* _REQUIREMENT_: The required output is the exact run of lines below that opens at the line with "Instruction: Open WAN2 RIP Version dropdown" and closes at the line with "Image resolution: width=411".

BEGIN MATERIAL FOR THE TASK

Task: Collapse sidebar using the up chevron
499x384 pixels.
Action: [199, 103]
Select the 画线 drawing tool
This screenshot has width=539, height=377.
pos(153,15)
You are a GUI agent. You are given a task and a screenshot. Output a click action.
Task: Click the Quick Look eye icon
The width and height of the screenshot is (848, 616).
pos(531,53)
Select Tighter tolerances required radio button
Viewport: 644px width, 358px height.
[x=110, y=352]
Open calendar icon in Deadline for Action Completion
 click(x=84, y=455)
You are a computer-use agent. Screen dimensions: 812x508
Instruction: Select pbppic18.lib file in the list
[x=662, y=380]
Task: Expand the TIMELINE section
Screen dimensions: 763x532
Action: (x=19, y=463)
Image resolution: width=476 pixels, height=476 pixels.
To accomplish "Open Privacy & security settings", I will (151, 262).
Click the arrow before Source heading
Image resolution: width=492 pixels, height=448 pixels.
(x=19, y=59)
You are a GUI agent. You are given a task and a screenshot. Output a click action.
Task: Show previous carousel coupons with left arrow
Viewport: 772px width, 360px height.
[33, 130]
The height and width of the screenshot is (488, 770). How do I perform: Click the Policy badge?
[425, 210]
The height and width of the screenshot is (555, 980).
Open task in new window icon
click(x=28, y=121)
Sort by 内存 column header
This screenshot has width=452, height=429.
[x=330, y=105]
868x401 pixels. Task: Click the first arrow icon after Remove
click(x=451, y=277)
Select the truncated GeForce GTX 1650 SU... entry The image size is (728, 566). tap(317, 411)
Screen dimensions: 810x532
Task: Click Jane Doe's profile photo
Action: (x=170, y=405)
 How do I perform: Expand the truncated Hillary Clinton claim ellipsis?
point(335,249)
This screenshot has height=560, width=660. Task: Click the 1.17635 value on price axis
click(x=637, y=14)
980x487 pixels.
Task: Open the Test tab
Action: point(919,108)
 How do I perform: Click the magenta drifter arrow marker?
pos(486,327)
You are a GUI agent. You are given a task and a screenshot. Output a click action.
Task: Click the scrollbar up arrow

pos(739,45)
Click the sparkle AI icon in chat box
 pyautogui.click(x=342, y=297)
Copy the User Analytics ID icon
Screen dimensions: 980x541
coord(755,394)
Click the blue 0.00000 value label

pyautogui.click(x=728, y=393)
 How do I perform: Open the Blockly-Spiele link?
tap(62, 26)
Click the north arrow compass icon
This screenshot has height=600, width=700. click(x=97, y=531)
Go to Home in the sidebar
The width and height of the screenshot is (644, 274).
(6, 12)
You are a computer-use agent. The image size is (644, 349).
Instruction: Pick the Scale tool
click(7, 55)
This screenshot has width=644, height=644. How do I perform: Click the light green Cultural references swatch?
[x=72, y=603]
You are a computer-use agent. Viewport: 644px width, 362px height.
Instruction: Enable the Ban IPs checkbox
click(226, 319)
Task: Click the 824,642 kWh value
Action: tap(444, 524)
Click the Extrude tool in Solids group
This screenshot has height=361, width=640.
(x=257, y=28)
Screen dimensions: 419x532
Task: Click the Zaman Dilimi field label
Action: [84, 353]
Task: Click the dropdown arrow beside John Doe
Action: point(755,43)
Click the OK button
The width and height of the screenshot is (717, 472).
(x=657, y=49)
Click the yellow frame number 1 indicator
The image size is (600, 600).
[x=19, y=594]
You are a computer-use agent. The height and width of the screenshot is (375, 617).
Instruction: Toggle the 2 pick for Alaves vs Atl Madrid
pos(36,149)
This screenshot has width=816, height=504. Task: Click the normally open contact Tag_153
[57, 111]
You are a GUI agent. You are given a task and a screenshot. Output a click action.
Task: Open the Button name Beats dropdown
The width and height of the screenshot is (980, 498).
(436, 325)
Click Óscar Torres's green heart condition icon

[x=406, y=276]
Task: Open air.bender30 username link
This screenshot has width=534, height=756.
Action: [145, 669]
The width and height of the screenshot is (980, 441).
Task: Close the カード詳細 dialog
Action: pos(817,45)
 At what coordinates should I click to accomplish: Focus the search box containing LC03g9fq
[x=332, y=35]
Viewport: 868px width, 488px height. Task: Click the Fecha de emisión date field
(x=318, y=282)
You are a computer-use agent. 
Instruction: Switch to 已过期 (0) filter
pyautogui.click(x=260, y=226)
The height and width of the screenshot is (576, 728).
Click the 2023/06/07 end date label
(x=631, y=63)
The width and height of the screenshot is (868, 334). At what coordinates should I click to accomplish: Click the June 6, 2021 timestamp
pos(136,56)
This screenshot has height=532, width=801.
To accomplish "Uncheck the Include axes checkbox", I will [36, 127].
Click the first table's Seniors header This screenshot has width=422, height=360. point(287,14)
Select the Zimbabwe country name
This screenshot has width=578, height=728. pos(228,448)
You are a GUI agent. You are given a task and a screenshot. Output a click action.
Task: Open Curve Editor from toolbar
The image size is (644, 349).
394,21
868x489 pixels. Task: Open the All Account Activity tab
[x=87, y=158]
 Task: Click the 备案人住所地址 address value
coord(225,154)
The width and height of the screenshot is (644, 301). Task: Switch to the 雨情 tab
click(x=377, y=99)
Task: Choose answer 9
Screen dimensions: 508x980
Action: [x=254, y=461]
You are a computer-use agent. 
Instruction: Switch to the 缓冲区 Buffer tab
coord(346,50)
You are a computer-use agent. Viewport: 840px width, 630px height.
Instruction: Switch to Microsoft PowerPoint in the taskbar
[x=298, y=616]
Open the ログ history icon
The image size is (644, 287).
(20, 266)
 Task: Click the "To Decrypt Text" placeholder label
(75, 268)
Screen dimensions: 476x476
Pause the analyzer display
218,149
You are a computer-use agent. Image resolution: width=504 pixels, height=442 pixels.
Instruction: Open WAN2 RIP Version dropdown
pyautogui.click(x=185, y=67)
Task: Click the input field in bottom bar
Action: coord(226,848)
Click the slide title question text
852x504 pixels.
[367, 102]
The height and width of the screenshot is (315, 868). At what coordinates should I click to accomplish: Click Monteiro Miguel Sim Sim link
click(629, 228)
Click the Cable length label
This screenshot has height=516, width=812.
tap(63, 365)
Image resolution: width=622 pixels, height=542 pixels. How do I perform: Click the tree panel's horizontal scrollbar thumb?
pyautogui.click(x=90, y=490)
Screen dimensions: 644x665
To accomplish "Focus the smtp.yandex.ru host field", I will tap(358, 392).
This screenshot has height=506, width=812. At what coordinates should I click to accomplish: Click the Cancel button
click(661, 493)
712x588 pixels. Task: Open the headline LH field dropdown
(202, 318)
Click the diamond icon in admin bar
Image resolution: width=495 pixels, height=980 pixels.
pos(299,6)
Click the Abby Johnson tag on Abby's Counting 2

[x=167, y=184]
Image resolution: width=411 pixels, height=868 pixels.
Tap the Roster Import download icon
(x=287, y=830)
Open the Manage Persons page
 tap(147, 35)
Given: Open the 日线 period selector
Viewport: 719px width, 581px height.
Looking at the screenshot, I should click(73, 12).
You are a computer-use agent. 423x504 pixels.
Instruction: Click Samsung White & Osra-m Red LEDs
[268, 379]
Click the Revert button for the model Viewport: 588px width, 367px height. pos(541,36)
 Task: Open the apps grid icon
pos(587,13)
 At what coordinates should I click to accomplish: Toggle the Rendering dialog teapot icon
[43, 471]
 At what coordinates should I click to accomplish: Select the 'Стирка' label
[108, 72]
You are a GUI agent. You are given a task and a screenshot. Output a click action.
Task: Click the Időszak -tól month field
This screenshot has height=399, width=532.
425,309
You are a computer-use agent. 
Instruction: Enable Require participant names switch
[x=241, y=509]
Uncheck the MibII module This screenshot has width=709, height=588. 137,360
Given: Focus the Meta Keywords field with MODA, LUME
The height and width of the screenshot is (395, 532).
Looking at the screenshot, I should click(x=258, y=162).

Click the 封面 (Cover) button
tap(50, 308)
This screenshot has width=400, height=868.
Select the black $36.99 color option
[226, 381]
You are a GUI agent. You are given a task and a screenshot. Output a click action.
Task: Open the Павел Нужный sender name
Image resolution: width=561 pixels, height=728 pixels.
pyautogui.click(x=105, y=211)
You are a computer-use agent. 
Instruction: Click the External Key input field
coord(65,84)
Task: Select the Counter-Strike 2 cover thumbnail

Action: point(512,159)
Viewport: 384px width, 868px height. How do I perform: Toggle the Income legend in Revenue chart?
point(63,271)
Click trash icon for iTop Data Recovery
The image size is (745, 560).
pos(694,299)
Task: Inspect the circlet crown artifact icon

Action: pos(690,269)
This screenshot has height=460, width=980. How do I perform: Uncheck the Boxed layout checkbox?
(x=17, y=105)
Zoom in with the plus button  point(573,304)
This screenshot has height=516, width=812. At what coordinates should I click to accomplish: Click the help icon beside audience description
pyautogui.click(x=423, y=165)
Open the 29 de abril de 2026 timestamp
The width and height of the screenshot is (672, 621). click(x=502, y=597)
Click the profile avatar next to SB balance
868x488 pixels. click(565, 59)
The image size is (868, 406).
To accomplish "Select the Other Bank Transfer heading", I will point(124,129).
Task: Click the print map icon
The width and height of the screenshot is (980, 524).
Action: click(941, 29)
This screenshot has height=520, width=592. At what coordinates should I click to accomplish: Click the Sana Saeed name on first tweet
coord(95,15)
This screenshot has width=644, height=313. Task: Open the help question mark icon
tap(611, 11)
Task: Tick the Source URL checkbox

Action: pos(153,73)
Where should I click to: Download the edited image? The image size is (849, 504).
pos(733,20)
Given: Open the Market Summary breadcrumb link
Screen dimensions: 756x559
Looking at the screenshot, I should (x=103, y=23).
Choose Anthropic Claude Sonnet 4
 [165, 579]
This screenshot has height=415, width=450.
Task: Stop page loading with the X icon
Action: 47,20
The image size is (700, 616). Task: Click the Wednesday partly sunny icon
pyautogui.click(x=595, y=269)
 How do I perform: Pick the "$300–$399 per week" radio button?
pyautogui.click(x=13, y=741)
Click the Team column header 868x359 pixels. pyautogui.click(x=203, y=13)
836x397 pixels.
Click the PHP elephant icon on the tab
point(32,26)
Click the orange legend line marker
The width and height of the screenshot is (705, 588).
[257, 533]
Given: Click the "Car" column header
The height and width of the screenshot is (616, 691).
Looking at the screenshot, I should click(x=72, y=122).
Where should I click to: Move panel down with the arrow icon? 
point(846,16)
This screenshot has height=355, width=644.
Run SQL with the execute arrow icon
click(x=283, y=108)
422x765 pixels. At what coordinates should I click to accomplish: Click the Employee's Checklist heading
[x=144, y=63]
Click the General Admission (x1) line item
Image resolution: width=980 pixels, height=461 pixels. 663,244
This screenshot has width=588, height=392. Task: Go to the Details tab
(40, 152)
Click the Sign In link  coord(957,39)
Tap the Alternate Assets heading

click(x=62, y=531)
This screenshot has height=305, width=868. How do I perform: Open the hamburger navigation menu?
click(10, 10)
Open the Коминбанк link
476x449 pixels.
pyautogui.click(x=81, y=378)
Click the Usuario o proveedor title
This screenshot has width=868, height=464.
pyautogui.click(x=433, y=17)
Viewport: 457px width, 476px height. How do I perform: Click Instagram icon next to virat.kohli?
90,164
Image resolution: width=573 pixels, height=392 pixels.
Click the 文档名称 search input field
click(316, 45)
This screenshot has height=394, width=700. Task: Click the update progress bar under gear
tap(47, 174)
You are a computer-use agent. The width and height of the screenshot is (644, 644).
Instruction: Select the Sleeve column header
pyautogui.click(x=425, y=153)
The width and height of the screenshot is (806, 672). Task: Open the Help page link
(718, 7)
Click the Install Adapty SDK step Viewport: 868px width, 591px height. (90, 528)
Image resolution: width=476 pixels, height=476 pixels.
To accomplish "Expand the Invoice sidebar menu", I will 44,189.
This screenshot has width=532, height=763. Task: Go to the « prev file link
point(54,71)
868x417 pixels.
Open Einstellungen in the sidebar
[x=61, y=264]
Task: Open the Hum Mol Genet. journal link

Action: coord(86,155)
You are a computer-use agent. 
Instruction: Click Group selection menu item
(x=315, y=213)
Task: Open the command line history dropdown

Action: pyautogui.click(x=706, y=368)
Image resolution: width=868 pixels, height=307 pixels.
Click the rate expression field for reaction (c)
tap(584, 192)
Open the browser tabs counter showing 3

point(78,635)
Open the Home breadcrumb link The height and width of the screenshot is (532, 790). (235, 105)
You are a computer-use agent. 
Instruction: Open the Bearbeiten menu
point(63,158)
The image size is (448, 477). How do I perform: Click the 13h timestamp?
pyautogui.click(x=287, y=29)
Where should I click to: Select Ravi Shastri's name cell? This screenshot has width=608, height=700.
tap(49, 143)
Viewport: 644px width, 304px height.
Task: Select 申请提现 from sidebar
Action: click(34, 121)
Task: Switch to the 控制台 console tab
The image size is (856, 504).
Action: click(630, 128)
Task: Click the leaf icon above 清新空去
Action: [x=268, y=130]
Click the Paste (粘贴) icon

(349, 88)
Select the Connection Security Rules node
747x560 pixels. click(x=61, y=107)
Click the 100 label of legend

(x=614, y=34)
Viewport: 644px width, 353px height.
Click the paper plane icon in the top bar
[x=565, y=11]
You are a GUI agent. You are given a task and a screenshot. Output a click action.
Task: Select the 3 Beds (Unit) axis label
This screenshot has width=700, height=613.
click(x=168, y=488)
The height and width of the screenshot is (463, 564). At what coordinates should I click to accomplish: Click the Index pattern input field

END MATERIAL FOR THE TASK

* _ANSWER SPACE_:
Instruction: Open WAN2 RIP Version dropdown
pyautogui.click(x=185, y=67)
Task: Click the input field in bottom bar
Action: coord(226,848)
Click the slide title question text
852x504 pixels.
[367, 102]
The height and width of the screenshot is (315, 868). At what coordinates should I click to accomplish: Click Monteiro Miguel Sim Sim link
click(629, 228)
Click the Cable length label
This screenshot has height=516, width=812.
tap(63, 365)
Image resolution: width=622 pixels, height=542 pixels. How do I perform: Click the tree panel's horizontal scrollbar thumb?
pyautogui.click(x=90, y=490)
Screen dimensions: 644x665
To accomplish "Focus the smtp.yandex.ru host field", I will tap(358, 392).
This screenshot has height=506, width=812. At what coordinates should I click to accomplish: Click the Cancel button
click(661, 493)
712x588 pixels. Task: Open the headline LH field dropdown
(202, 318)
Click the diamond icon in admin bar
Image resolution: width=495 pixels, height=980 pixels.
pos(299,6)
Click the Abby Johnson tag on Abby's Counting 2

[x=167, y=184]
Image resolution: width=411 pixels, height=868 pixels.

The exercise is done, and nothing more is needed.